Does classroom performance translate to the workplace for women?

If women are outperforming men in the classroom, why is the “gender wage gap” still prevalent?

There have been several studies published within the last decade pointing to trends within high schools and universities: that female students consistently outperform their male counterparts. A number of reasons explain these results, including the passage of Equal Opportunity Laws and societal norms that stigmatize men for studying or reading (therefore hindering them from studying, leading to poorer test results).


Despite the clear line between men and women at schools, there continues to be a distinct gap in the workforce between men and women, especially in higher-ranking positions. Although the gender wage gap has narrowed since the 1970s, white women working full-time were paid just 80 percent of what men were paid. The average percent worsens by demographic (ex. Asian, Hispanic, and African-American). When it comes to leadership roles, men continue to make up the majority of executive positions. For example, there continues to be only 24 female CEOs in the Fortune 500, making up under 5 percent of the total list. Some industries, such as the nonprofit industry, women and men have around the same percentage of CEOs. However, female CEOs earn far less.

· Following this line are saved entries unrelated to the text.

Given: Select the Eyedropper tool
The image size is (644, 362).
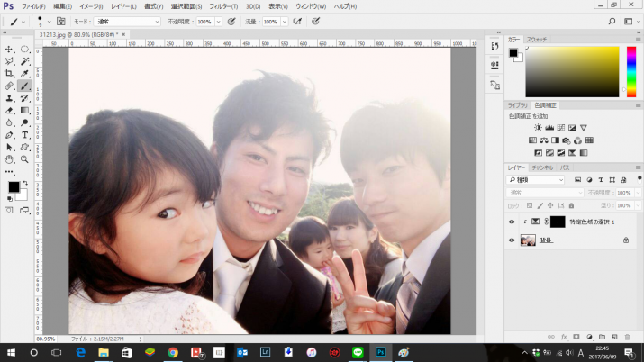Looking at the screenshot, I should [x=24, y=74].
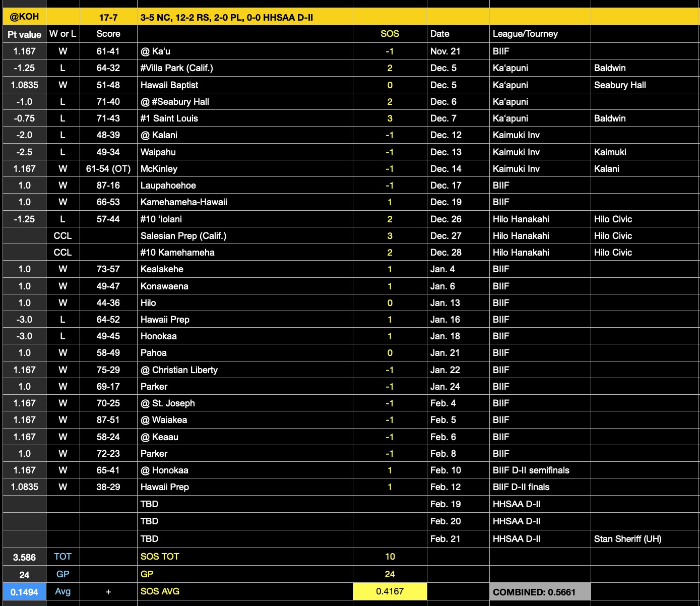Click the 17-7 overall record cell
The width and height of the screenshot is (700, 606).
pyautogui.click(x=108, y=18)
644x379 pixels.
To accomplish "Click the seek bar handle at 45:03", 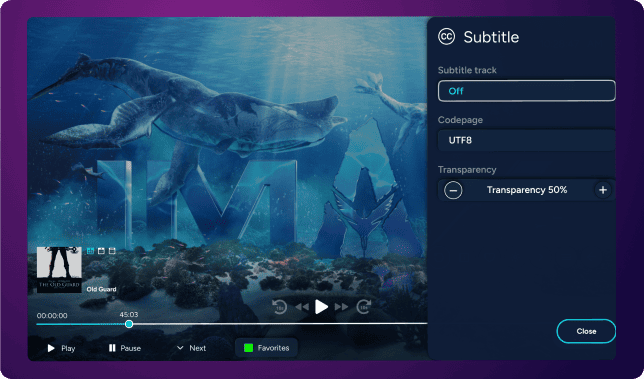I will point(129,324).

If women are outperforming men in the classroom, why is the “gender wage gap” still prevalent? Obviously, classroom rankings are not (and should not be) the only standard for which recruiters should judge a job application. But it does prove there are significant reasons, other than educational disparities, that cause women to earn lower wages or work in environments that do not offer promotions often.


Women are socialized into being society’s peace-holders. We are socialized into pleasing those around us and into keeping quiet. While engendering empathy and emotional intelligence, these are not often qualities that prepare one for climbing the ladder in the workforce nor fiercely negotiating a higher salary. There are many aspects of job searching and career planning that involve confidence: the confidence to apply to higher-level positions or negotiate salaries or even to present innovative ideas. Such confidence and the inability to hear “no” are skills that are expected of men, and often discouraged among women.

Education can be an important and effective tool in reducing the still prevalent gender wage gap. Providing opportunities and hiring more women can also aid in the process. In my opinion, it is equally important to allow women to voice their opinions in confident manners. These are skills necessary in the workplace and are skills that are naturally taught and expected of men.

Empowering women often means changing our mindsets and inherent feelings about how a woman looks or acts. Maybe then we will more often see the success of women in the classroom mirrored in workplace successes as well.